How the Chinese Amazon.com works
Ecommerce is different in China for several reasons. Low credit card penetration, for example, means that Chinese buyers tend to be in the larger cities, Beijing, Shanghai, Shenzen, Xian, Nanjing and Chongqing. Once you get outside these areas, credit card penetration tends to decline.
So, how do you get around this?
- You order products online – but don’t pay for it.
- Chinese is mostly cash on delivery – credit cards are making inroads but with no credit history, it takes time.
- Credit cards are still relatively new. Interest rates are high and the approval process is very stringent. In many cities, you need someone to guarantee that you’ll pay of the card if you overdraw.
- Credit card adoption is further complicated as most people have no credit history. Many products are paid for in cash. It’s not unknown for new home-owners to pay 100% cash for a new house – they like the security of owing it now!
- Goods are delivered by motorbike couriers. These are a carried by bike or, or for high-end goods, secured in a steel holding at the back of the bike. Keeping the couriers honest is another headache. The salary of many couriers is often less than the goods they deliver. You can imagine what happens…
- When the goods arrive, you can (and are expected to) open the box and check the goods.
- Your signature is recorded, sometimes on a palm/mobile/tablet device.
- Later if you have problems, you can return the goods to the distributor.
- In many cases, returns are not accepted (e.g. savvy students are known to swap the hard drives and return a PC with less powerful parts). Similar things happen with jewellery and other high end products.
Taobao Key Details
- Established in 2003
- Located in Shenzhen, a special economic zone, it is one hour from Hong Kong.
- China’s largest Internet retail platform
- 75% of market share, according to iResearch.

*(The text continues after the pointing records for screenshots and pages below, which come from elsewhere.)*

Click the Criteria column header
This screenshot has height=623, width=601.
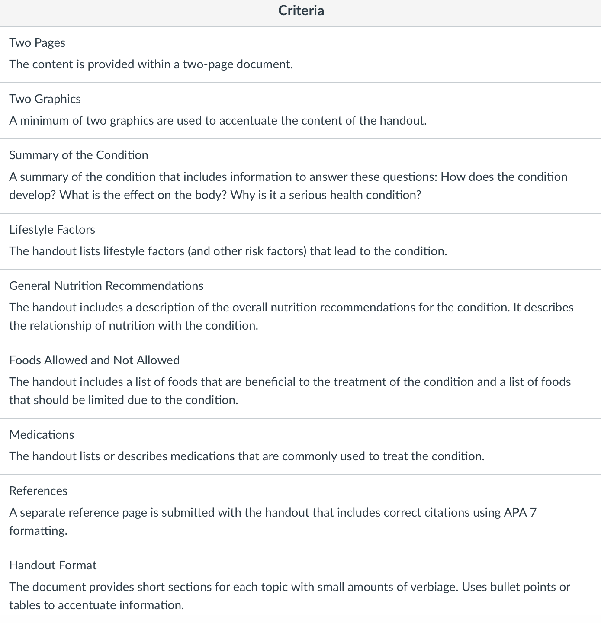[301, 10]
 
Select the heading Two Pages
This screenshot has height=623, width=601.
[37, 43]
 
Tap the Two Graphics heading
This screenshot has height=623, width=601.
[45, 99]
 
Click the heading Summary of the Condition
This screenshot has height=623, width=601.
[79, 155]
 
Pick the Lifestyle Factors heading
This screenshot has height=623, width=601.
[52, 230]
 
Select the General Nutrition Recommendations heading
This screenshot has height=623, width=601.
[106, 286]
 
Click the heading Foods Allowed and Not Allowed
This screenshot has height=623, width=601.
[94, 360]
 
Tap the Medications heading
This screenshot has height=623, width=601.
[42, 435]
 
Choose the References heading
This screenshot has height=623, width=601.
[38, 491]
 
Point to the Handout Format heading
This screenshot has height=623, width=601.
[53, 565]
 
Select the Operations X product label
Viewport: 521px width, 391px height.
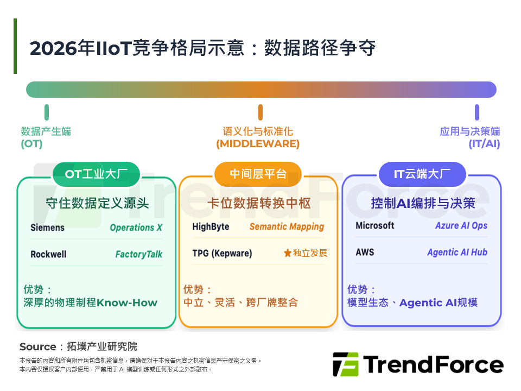click(136, 228)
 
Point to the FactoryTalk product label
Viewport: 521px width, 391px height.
click(138, 254)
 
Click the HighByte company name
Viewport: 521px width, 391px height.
click(211, 226)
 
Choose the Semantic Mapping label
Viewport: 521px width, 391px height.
click(287, 226)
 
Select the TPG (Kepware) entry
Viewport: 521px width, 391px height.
click(223, 253)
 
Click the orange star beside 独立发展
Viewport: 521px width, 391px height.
click(287, 253)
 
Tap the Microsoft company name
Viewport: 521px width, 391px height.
click(375, 225)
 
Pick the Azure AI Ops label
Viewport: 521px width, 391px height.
click(461, 225)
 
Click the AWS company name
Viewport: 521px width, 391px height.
click(365, 253)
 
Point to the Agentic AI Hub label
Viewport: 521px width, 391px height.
click(457, 253)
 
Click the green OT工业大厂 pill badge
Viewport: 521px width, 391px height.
click(96, 174)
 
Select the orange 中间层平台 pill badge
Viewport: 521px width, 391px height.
click(258, 174)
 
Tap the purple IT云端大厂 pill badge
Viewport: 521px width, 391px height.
click(422, 174)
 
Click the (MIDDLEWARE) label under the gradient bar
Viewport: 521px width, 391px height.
click(258, 144)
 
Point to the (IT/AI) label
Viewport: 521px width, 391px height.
click(484, 144)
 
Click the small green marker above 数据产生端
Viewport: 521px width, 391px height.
click(47, 112)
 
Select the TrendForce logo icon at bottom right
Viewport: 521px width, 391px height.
click(345, 364)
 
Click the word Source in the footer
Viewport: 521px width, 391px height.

- Platforms within Taobao include Alibaba (www.alibaba.com), an affiliate network in China and Koubei.com (www.koubei.com), China’s leading classified listing website.
- Credit card adoption is on the rise but not as accessible as in the west.
- Chinese web shoppers are very web savvy and will do intensive research before buying products.
- Chinese web shoppers use Taobao to compare prices in the high street, e.g. printout of specs from the web to help negotiate.
- Negotiating (i.e. haggling) is the norm in Asia. You’re expected to haggle and fight for a better price. Only westerns pay the sticker price.
- Taobao is now so popular it is considering high streets branches and partnerships to capitalize on its position.
- Consumer-to-consumer (C2C) trading accounted for US$2 billion turnover in Q1 2008.
- Plans to have 700 stores available to buyers for the launch of mall.taobao.com. Companies pay five percent of transaction value to Taobao if their outlet fails to sell more than US$133,333 a year. In addition, they have to pay a 5,000 to 15,000 yuan one-time deposit for Taobao to compensate shoppers in case of complaints.
Ecommerce Opportunities in China
- Upselling & cross-selling are not as common as in the west.
- Long-term relationships are not cultivated, e.g. most ecommerce retailers don’t request email addresses and if they do (it seems to me) don’t know how to leverage these.
- Sales people are not trained to help customers. Their role is more to accommodate the customer rather than look for up-selling opportunities etc. They don’t waste time on this as they assume you won’t come back, which is often the case.
Taobao v Amazon
Do you think Amazon poses a real threat to Taobao? Can US ecommerce sites make a profit in the China? What do you think?